Material for this exercise
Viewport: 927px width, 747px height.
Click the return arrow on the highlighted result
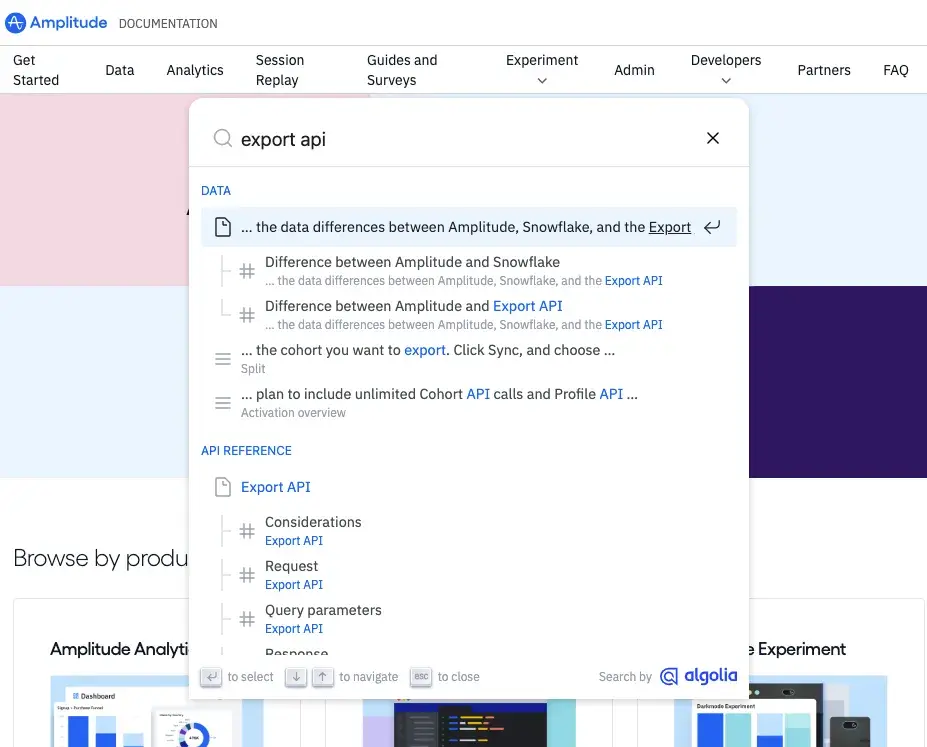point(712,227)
...
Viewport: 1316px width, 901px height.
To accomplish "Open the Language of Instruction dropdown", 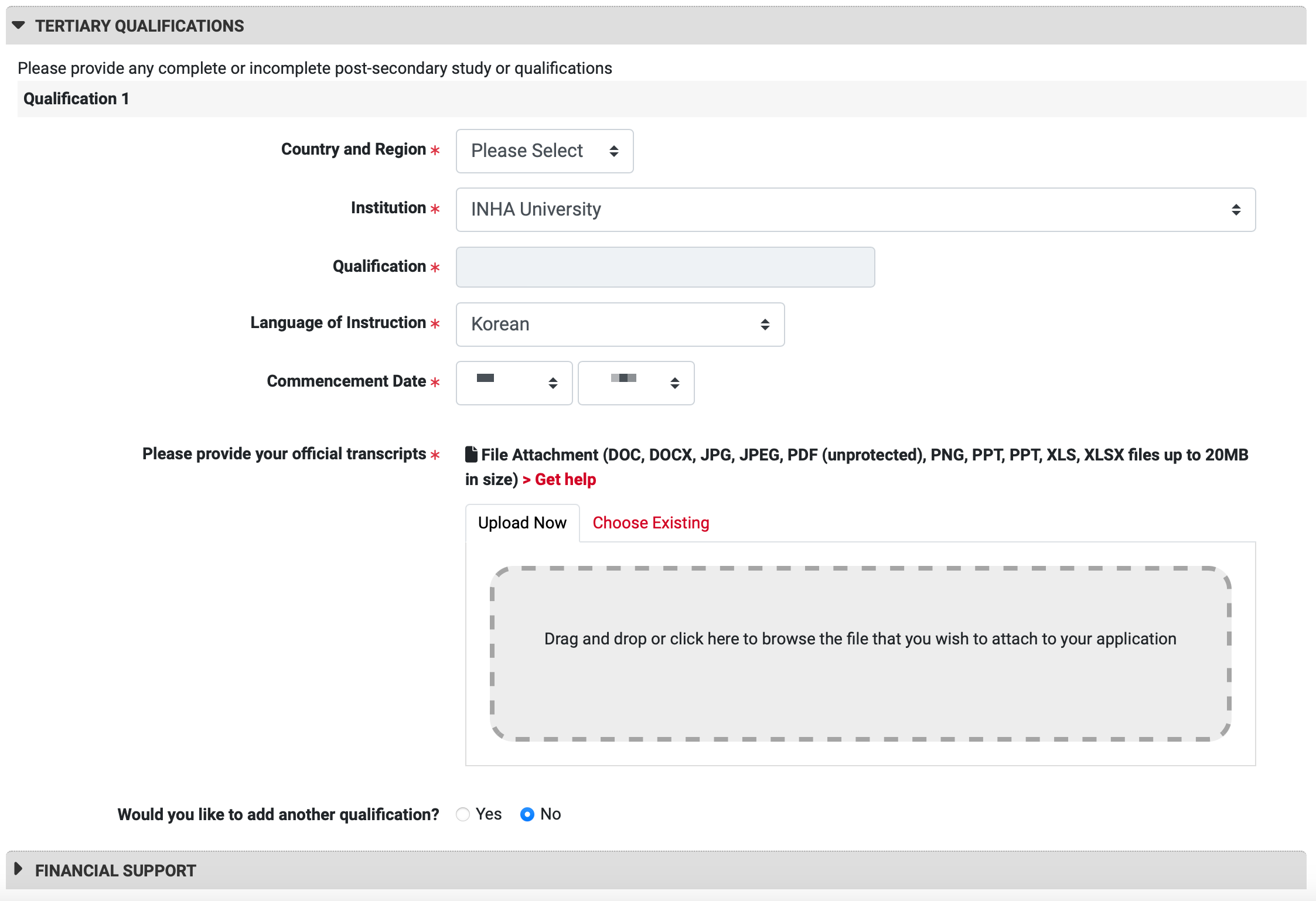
* * *
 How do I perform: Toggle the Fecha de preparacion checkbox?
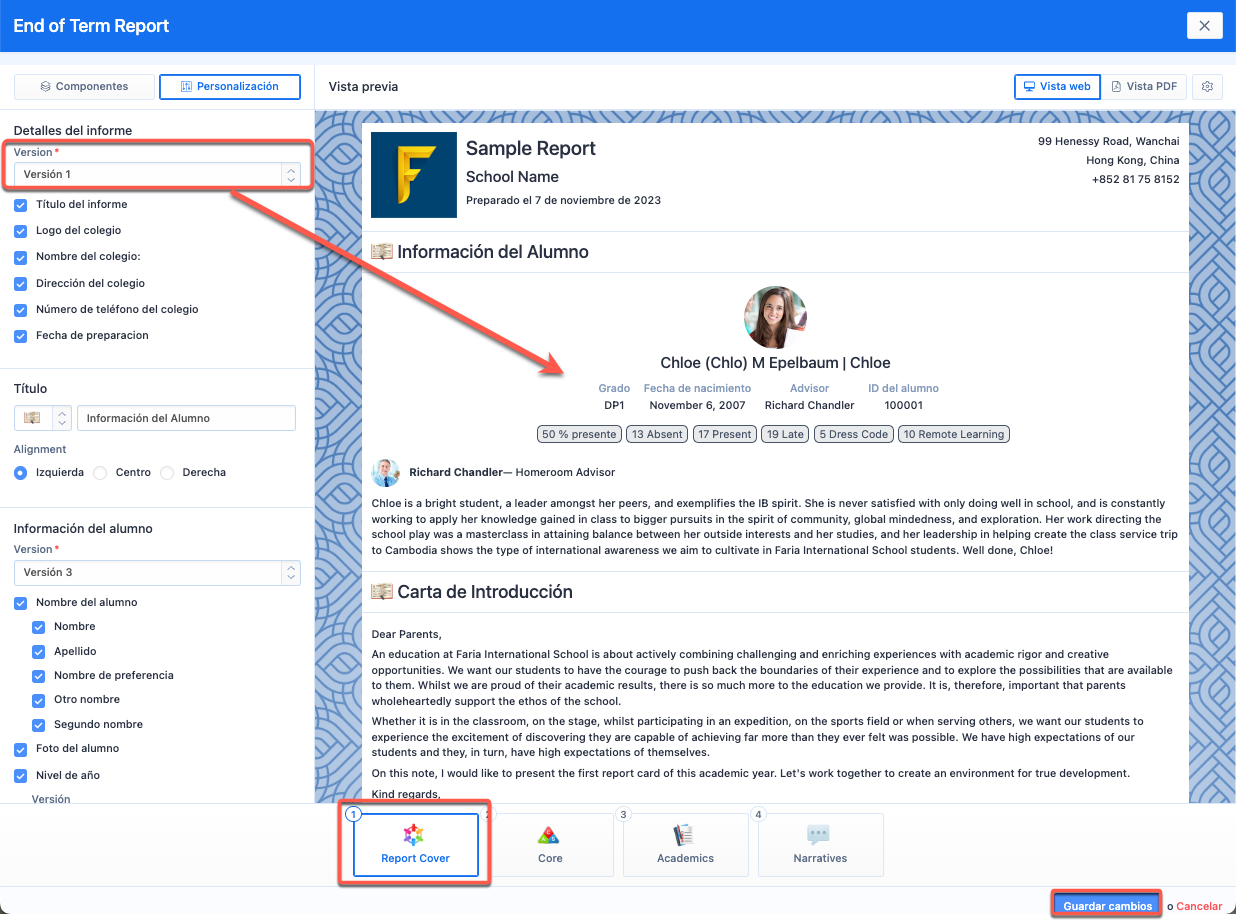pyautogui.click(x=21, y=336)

Work to complete
Repeat the records word for word, from the line containing "How do I perform: Toggle" through the line containing "pyautogui.click(x=21, y=336)", leaving out the pictures.

Solution to the problem
 How do I perform: Toggle the Fecha de preparacion checkbox?
pyautogui.click(x=21, y=336)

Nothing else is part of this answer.